In December 2022, the FASB issued ASU 2022-06, “Reference Rate Reform (Topic 848): Deferral of the Sunset Date of Topic 848”. ASU 2022-06 extends the period of time preparers can utilize the reference rate reform relief guidance in Topic 848. The objective of the guidance in Topic 848 is to provide relief during the temporary transition period, so the FASB included a sunset provision within Topic 848 based on expectations of when the London Interbank Offered Rate (LIBOR) would cease being published. In 2021, the UK Financial Conduct Authority (FCA) delayed the intended cessation date of certain tenors of USD LIBOR to June 30, 2023.
To ensure the relief in Topic 848 covers the period of time during which a significant number of modifications may take place, the ASU defers the sunset date of Topic 848 from December 31, 2022, to December 31, 2024, after which entities will no longer be permitted to apply the relief in Topic 848. The ASU is effective for all entities upon issuance. The Company is assessing ASU 2022-06 and its impact on the Company’s transition away from LIBOR for its loan and other financial instruments that have not already been transitioned to an alternative reference rate.

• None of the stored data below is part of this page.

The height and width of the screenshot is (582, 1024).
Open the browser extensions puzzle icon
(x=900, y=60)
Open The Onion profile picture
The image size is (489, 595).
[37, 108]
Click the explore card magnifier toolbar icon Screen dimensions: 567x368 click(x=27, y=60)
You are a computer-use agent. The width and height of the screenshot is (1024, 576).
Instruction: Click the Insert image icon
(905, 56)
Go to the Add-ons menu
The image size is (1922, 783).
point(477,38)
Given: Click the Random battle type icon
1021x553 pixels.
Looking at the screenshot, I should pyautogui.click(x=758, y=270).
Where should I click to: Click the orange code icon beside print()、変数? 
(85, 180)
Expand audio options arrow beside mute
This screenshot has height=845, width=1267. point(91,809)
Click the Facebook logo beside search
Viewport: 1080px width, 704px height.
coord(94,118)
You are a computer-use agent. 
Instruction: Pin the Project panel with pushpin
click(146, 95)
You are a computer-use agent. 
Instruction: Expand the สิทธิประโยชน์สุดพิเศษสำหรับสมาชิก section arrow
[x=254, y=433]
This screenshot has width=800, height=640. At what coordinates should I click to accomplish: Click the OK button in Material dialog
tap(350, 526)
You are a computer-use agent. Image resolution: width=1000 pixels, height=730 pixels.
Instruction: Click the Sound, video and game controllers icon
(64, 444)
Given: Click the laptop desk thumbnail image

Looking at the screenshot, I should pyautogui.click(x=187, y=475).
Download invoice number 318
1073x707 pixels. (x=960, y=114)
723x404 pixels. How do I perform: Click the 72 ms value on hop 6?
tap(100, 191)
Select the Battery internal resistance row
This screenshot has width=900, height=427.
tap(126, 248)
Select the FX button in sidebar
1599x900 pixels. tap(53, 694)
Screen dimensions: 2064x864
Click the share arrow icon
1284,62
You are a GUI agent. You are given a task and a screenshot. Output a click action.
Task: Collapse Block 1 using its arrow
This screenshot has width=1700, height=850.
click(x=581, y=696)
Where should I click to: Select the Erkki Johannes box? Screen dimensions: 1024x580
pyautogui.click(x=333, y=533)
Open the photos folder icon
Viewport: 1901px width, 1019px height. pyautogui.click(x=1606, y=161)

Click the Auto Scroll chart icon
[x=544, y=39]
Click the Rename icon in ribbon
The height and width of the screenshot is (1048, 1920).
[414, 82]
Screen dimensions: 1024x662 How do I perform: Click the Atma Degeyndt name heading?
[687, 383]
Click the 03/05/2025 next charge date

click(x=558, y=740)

In July 2023, the Financial Accounting Standards Board (FASB) issued ASU 2023-03, “Presentation of Financial Statements (Topic 205), Income Statement—Reporting Comprehensive Income (Topic 220), Distinguishing Liabilities from Equity (Topic 480), Equity (Topic 505), and Compensation—Stock Compensation (Topic 718)”. This ASU amends the FASB Accounting Standards Codification for SEC paragraphs pursuant to SEC Staff Accounting Bulletin No. 120, SEC Staff Announcement at the March 24, 2022 EITF Meeting, and Staff Accounting Bulletin Topic 6.B, Accounting Series Release 280—General Revision of Regulation S-X: Income or Loss Applicable to Common Stock. ASU 2023-03 is effective upon addition to the FASB Codification. The Company does not expect the adoption of ASU 2023-03 to have a material impact on its consolidated financial statements.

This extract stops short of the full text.